Non attender la forma del martìre:
pensa la succession; pensa ch'al peggio
oltre la gran sentenza non può ire.
114
Ich sagte: »Meister, was ich kommen sehe,
Menschliche Wesen scheinen sie mir nicht,
Obwohl ich, was es sein mag, nicht verstehe.«
Io cominciai: "Maestro, quel ch'io veggio
muovere a noi, non mi sembian persone,
e non so che, sì nel veder vaneggio".
117
Und er: »Zu Boden krümmt sie das Gewicht
Der Folter, und auch ich ward anfangs irre,
So daß zu kämpfen hatte mein Gesicht.
Ed elli a me: "La grave condizione
di lor tormento a terra li rannicchia,
sì che ' miei occhi pria n'ebber tencione.
120
Blick fest dahin und mit dem Aug' entwirre,
Was herkömmt unter jener Felsenlast!
Schon siehst du, wie sie keuchen im Geschirre.«
Ma guarda fiso là, e disviticchia
col viso quel che vien sotto a quei sassi:
già scorger puoi come ciascun si picchia".
123
O stolze Christen, elend, sonder Rast,
Von Finsternis des Geistes Aug' umgeben,
Die auf den falschen Weg ihr euch verlaßt,
O superbi cristian, miseri lassi,
che, de la vista de la mente infermi,
fidanza avete ne' retrosi passi,
126
Merkt doch, daß wir nur Würmer sind, nur leben,
Damit der Himmelsschmetterling ersteht,
Um zur Gerechtigkeit schirmlos zu schweben.

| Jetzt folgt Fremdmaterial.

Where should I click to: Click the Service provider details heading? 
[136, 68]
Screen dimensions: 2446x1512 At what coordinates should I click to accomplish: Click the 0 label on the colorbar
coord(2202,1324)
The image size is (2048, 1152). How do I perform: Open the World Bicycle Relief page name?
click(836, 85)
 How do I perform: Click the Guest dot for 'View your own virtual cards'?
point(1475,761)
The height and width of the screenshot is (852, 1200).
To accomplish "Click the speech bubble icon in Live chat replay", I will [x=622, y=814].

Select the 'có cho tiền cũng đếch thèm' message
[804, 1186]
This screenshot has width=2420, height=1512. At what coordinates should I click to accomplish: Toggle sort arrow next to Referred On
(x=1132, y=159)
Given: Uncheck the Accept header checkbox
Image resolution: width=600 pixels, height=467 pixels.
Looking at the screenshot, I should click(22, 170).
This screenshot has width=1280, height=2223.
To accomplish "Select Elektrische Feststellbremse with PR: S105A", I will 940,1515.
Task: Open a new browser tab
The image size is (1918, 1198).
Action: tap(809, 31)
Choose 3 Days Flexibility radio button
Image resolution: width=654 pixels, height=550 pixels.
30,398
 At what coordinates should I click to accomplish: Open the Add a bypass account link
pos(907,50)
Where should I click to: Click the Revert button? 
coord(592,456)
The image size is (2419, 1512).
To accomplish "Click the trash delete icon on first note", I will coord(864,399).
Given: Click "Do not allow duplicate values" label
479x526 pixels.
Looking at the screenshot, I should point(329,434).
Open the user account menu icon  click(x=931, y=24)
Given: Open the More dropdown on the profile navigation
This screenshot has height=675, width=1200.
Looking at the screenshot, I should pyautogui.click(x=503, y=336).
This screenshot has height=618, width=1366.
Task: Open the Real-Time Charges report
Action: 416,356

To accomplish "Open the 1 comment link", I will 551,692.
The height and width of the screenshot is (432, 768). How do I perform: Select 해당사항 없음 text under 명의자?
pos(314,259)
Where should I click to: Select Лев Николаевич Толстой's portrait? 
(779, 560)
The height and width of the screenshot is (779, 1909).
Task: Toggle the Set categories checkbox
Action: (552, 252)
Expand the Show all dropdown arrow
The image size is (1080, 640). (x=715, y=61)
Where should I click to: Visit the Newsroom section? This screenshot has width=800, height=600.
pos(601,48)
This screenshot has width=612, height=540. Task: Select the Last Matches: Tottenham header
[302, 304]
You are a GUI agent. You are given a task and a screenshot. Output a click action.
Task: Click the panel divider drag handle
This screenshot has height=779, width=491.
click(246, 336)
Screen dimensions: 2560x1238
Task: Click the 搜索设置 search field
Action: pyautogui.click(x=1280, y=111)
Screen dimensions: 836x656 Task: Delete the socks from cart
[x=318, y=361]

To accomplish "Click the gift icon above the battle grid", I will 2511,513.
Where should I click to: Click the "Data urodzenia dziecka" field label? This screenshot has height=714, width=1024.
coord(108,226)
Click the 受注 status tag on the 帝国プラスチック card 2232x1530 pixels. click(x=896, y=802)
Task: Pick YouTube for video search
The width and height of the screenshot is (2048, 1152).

non v'accorgete voi che noi siam vermi
nati a formar l'angelica farfalla,
che vola a la giustizia sanza schermi?
129
Was ist's, darob sich eure Seele bläht?
Seid ihr doch wie unfertige Insekten,
Ja wie ein Wurm, des Bildung nicht gerät! -
Di che l'animo vostro in alto galla,
poi siete quasi antomata in difetto,
sì come vermo in cui formazion falla?
132
Wie ihr als Träger wohl am vorgestreckten
Dach und am Deckenbau Figuren saht,
Die bis zur Brust empor die Kniee reckten,
Come per sostentar solaio o tetto,
per mensola talvolta una figura
si vede giugner le ginocchia al petto,
135
Was wohl dem Auge wahrhaft wehe tat
Und war doch keine Wahrheit, - so erschienen
Mir jene, nun sie meinem Blick genaht.
la qual fa del non ver vera rancura
nascere 'n chi la vede; così fatti
vid'io color, quando puosi ben cura.
138
Verschieden war die Krümmung unter ihnen,
Je nach der Last, die leicht war oder schwer,
Und der Geduldigste schien in den Mienen
Vero è che più e meno eran contratti
secondo ch'avien più e meno a dosso;
e qual più pazïenza avea ne li atti,
141
Dennoch zu klagen: ach, ich kann nicht mehr.
piangendo parea dicer: 'Più non posso'.